The Daily Stream: Justified Is A Satisfying Neo-Western Anchored By Great Performances

(Welcome to The Daily Stream, an ongoing series in which the /Film team shares what they've been watching, why it's worth checking out, and where you can stream it.)

The Series: "Justified"

Where You Can Stream It: Hulu

The Pitch: Trigger-happy deputy U.S. Marshal Raylan Givens (Timothy Olyphant) gets transferred from Miami to his childhood stomping grounds of Harlan county, Kentucky at the beginning of "Justified." There, he crosses paths with Boyd Crowder (Walton Goggins), a loquacious and intimidating man in black who is constantly refashioning himself into whatever type of villain best suits his needs. A soulful neo-Western at heart, "Justified" uses a near-procedural format (episodes typically follow Raylan as he chases down criminals, with overarching season-long plots) to tell a story about circumstance, class hierarchies, and the trickiness of American mythmaking.

As a series based on the writing of Elmore Leonard, the show respects its bad guys as much as its heroes, and often blurs the lines between them in interesting ways. Raylan and Boyd mined coal together as teenagers, and as adults, they seem inextricably linked by dual traumas and mirrored life choices — including their interest in tough-as-nails local woman Ava (Joelle Marie Carter). Boyd isn't the only all-time-great villain in the series though: throughout its initial six-season run it also introduces sinister butchers, snake charmers, gator hunters, moonshiners (Margo Martindale puts in a career-best performance), femme fatales, entire hillbilly crime families, a D.B. Cooper-type, and something called the Dixie Mafia.

Why it's essential viewing

Nearly as interrogative of the Western hero in general as it is reverent of its Western hero in particular, "Justified" is an already great series elevated by firecracker performances from its two opposing leads. Olyphant is hot as hell, and "Justified" not only knows this but bakes it into his character's personality on a fundamental level. Raylan moves through the world with the effortless cool of someone who can get what he wants with just the wink of an eye, yet he's also prone to recklessness and, as his ex-wife Winona (Natalie Zea) keeps pointing out, has a lot of pent-up rage and a gun to go with it. That makes him a perfect match for Svengali-like Boyd, a bad guy whose initially repugnant actions mostly give way in later seasons, resulting in an impressively complex — and often realistically contradictory — character.
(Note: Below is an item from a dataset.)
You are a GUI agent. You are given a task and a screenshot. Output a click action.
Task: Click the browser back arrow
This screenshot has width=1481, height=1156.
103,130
The series is in the world of small-town America but not exactly of it, often using its of-two-worlds protagonist as a means of questioning both the backwards ideals of the bigots who populate Harlan and the city slickers whose greed threatens the region's livelihood. With scripts by a writers' room that includes series creator Graham Yost and source material from Leonard, its writing is snappy, propulsive, and often devastatingly badass. The rare actors' and writers' showcase that's also firing on all cinematic cylinders, "Justified" also includes fantastic direction, unforgettable needle drops, and pacing that's at once relaxed and compelling.

In the end, the show bridges the gap between the type of problematic American hero of bygone days — the gunslinging cowboy — and a modern world that increasingly demands reflection and evolution of its heroes. It's also, quite simply, a deeply satisfying watch — one that starts strong and finishes even stronger.